Chillventa: Making the invisible visible

The Cleanroom Village – powered by Chillventa takes place this year for the first time at Chillventa 2010. This highly specialized show will reflect the whole spectrum of cleanroom technology, the ultimate form of air conditioning. In this interview, Walter Ritz, Senior Consultant Pharma at TÜV SÜD Cleancert, provides initial insights into cleanroom technology. He also actively supports the Cleanroom Village with his professional expertise.
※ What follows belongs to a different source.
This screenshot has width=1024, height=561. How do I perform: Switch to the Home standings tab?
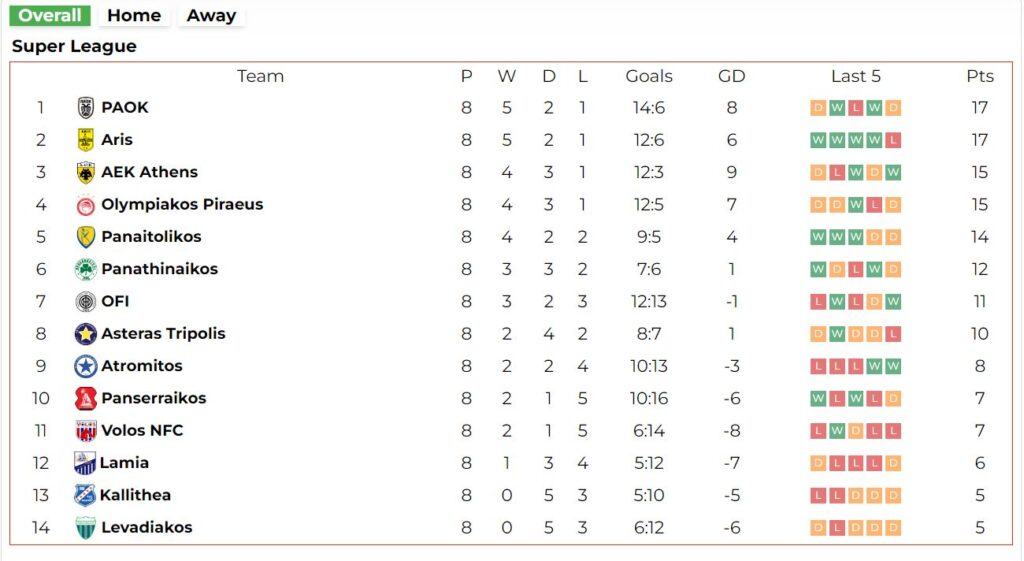pos(134,16)
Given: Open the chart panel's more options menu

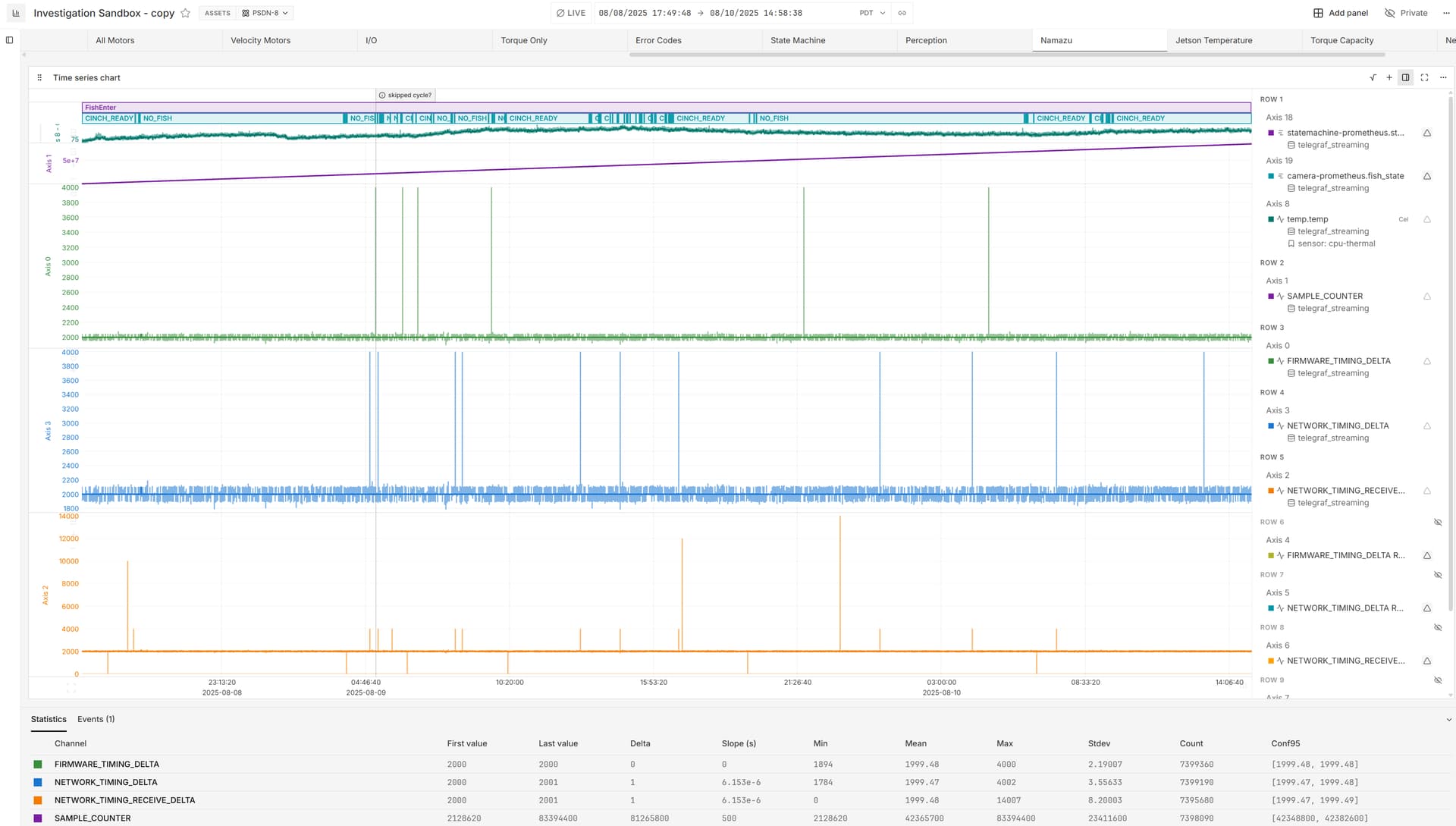Looking at the screenshot, I should click(1443, 77).
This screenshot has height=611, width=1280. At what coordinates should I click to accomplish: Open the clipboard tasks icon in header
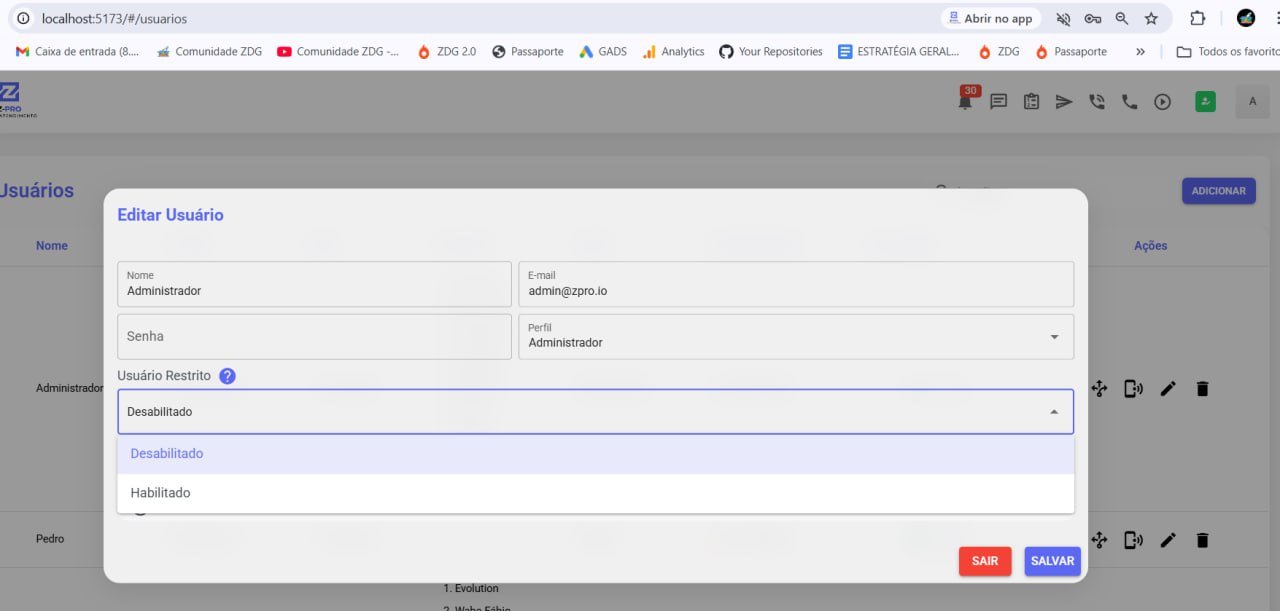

Mr Ritz, why are cleanrooms a suitable topic for Chillventa?
Walter Ritz:"Cleanrooms even fit in perfectly at Chillventa and create synergies. The Cleanroom Village is an ideal extension to the existing range of products at Chillventa, because cleanroom technology is the ultimate form of air conditioning. So Chillventa is the best place for it. The Cleanroom Village gives visitors and exhibiting companies a special platform for exchanging views and dialogue. I see the Cleanroom Village – powered by Chillventa as a cross-industry expert forum that will also appeal to the broad base of visitors at Chillventa as well as to the cleanroom professionals."

What's in store for the experts in the Cleanroom Village?
Walter Ritz:"A high-quality special show designed specifically for cleanrooms, at which companies can present their products again with a clear focus on this theme. There will also be a parallel forum with presentations and a live show. Here top cleanroom experts will give presentations and discuss current issues. The show focuses on aspects ranging from fundamentals, current technology trends and certification requirements to necessary training measures for staff qualification. A live show under the motto of 'We make the invisible visible' will visualize the effects of clothing and movement using online particle measurement."

What are the target groups for the Cleanroom Village?
Walter Ritz: "A wide variety of industries already use cleanrooms today, for example, the pharmaceutical, chemical, food or microelectronics industries. Their use in aerospace, medical engineering, the automotive industry or photovoltaic manufacture is comparatively new. They all need components from their suppliers that are produced under exactly controlled and traceable conditions – and this is only possible in clean and ultra-clean rooms. One very important example of their use is in nanotechnology, where cleanrooms are enormously important for protecting the health of employees by preventing contact with these nanoparticles and at the same time avoiding cross-contamination."